"Tari's white cl'ar through an' is Jack's dawg. I ain't frettin' he'll stampede our cattle none."

"Any'ow, I votes we pospones the execution o' justice till to-morrer," observed the bosun's mate cautiously. "Mebbe the gal oughter have a say."

"I guess nit! Gals is shore to make a wrong play when a lynchin' is the game. They're too soft-hearted an' mushy that-away."

"What erbout y'r mate?"

"Jack's an interested party, an' so is barred from the jury," declared Broncho uneasily.

The cowboy knew well enough that Jack would not countenance such downright methods of justice as a lynching. Everything depended on it being done without the rover's knowledge, and by hook or by crook Broncho was determined that this snake in Jack's path to happiness should be removed somehow; he relied greatly, however, on being able to bring the bluejacket round to his way of thinking.
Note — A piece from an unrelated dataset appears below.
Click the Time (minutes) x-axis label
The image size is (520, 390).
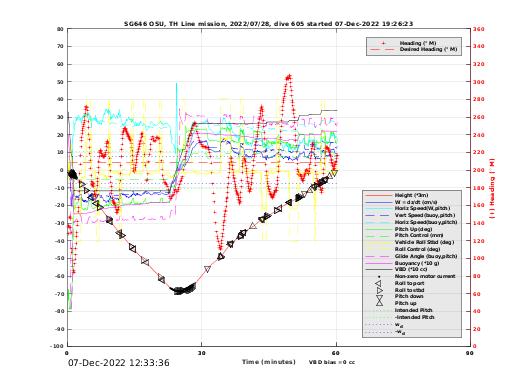269,362
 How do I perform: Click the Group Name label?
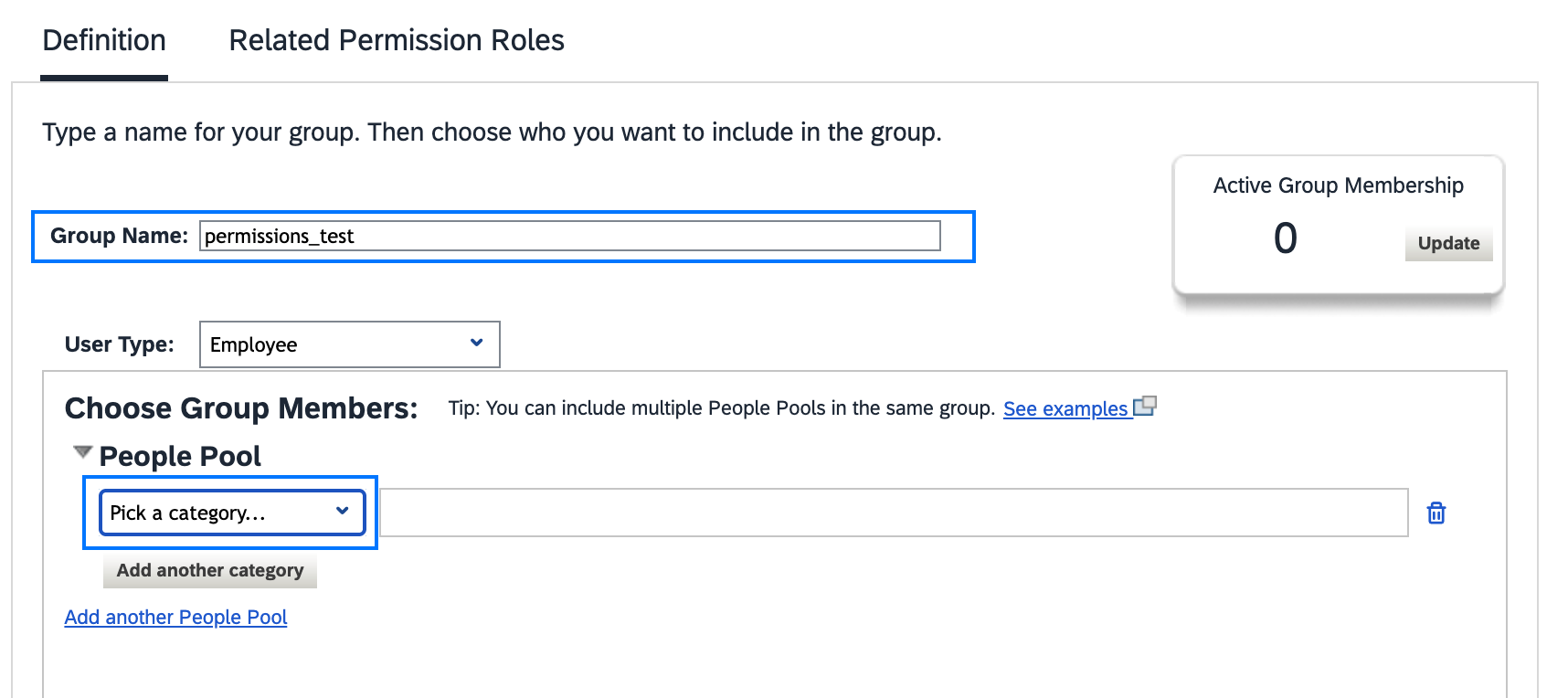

Over and over again he bitterly reproached himself that he had not aimed to kill, when he let fly the bullet which creased Hawksley's arm.

Now that he knew Jack's secret and the reason of those long fits of melancholy, he was set upon removing the cause of them.

The man deserved death, he argued; he was a notorious scoundrel, and the fact that he had nearly succeeded in killing Jack was quite reason enough to satisfy the justice of the drop, in the cowboy's easy Western code of laws.

However, giving up the discussion for the time, the two agents of justice returned to the group under the trees.